Skin sun exposure induces two protection programs, stress responses and pigmentation, the former within minutes and the latter only hours afterwards. Although serving the same physiological purpose, it is not known if and how these programs are coordinated. Here we report that UVB exposure every-other-day induces significantly more skin pigmentation than the higher frequency of daily exposure, without an associated increase in stress responses. Using mathematical modelling and empirical studies we show that the melanocyte master regulator, MITF, serves to synchronize stress responses and pigmentation and furthermore, functions as a UV-protection timer via damped oscillatory dynamics, thereby conferring a tradeoff between the two programs. MITF oscillations are controlled by multiple negative regulatory loops, one at the transcriptional level involving HIF1a and another post-transcriptional loop involving microRNA-148a. Additionally, we found that miRNA biogenesis depends on DNA methylation. When the regions flanking the miRNA coding sequence are highly methylated, the miRNAs are more highly expressed, have greater sequence conservation, and are more likely to drive cancer-related phenotypes than miRNAs encoded by unmethylated loci. These findings support trait linkage between the two skin protection programs, which we speculate arose during furless skin evolution to minimize skin damage.
Further, we present a classification of melanoma tumors into four subtypes with different survival profiles based on three distinct gene expression signatures: keratin, immune, and melanogenesis. The melanogenesis expression pattern includes several genes that are characteristic of the melanosome organelle and correlates
with worse survival, suggesting the involvement of melanosomes in melanoma aggression.

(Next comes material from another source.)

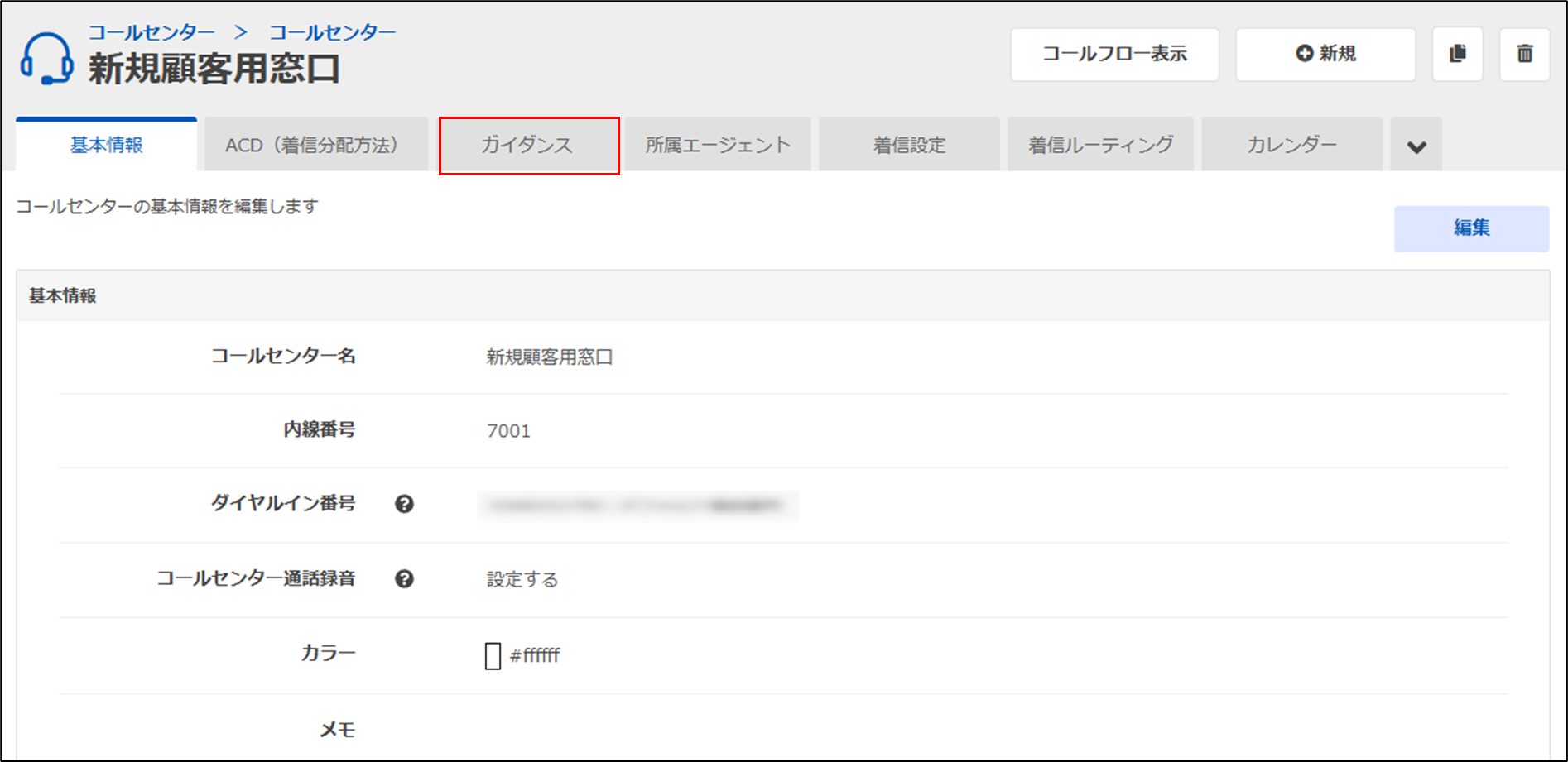Show call flow via コールフロー表示 button
The image size is (1568, 762).
[1114, 55]
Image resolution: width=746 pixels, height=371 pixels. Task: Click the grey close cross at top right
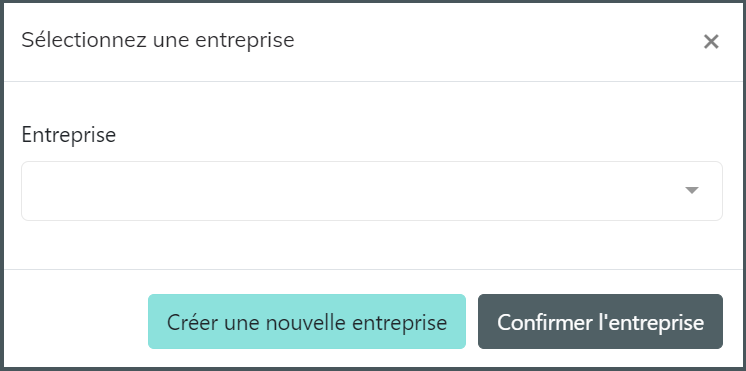(x=711, y=42)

Additionally, we discover that ultraviolet B (UVB) exposure enhances the levels of sex-steroid hormones and sexual
behavior, which are mediated by the skin. Conditional knockout of p53 specifically in skin keratinocytes abolishes
the effects of UVB. Thus, UVB triggers a skin-brain-gonadal axis through skin p53 activation. In humans,
solar exposure enhances romantic passion in both genders and aggressiveness in men.
Finally, we reveal that solar exposure induces food-seeking behavior, food intake and weight gain in males, but not in females. The underlying mechanism entails increased ghrelin secretion from skin adipocytes into the circulation. UVB irradiation led to p53 transcriptional activation of ghrelin in skin adipocytes, with mouse conditional p53-knockout abolishing UVB-induced ghrelin expression and food-seeking behavior. In females, estrogen interferes with the p53–chromatin interaction on the ghrelin promotor, thus blocking ghrelin and, consequently, food-seeking behavior in response to UVB exposure.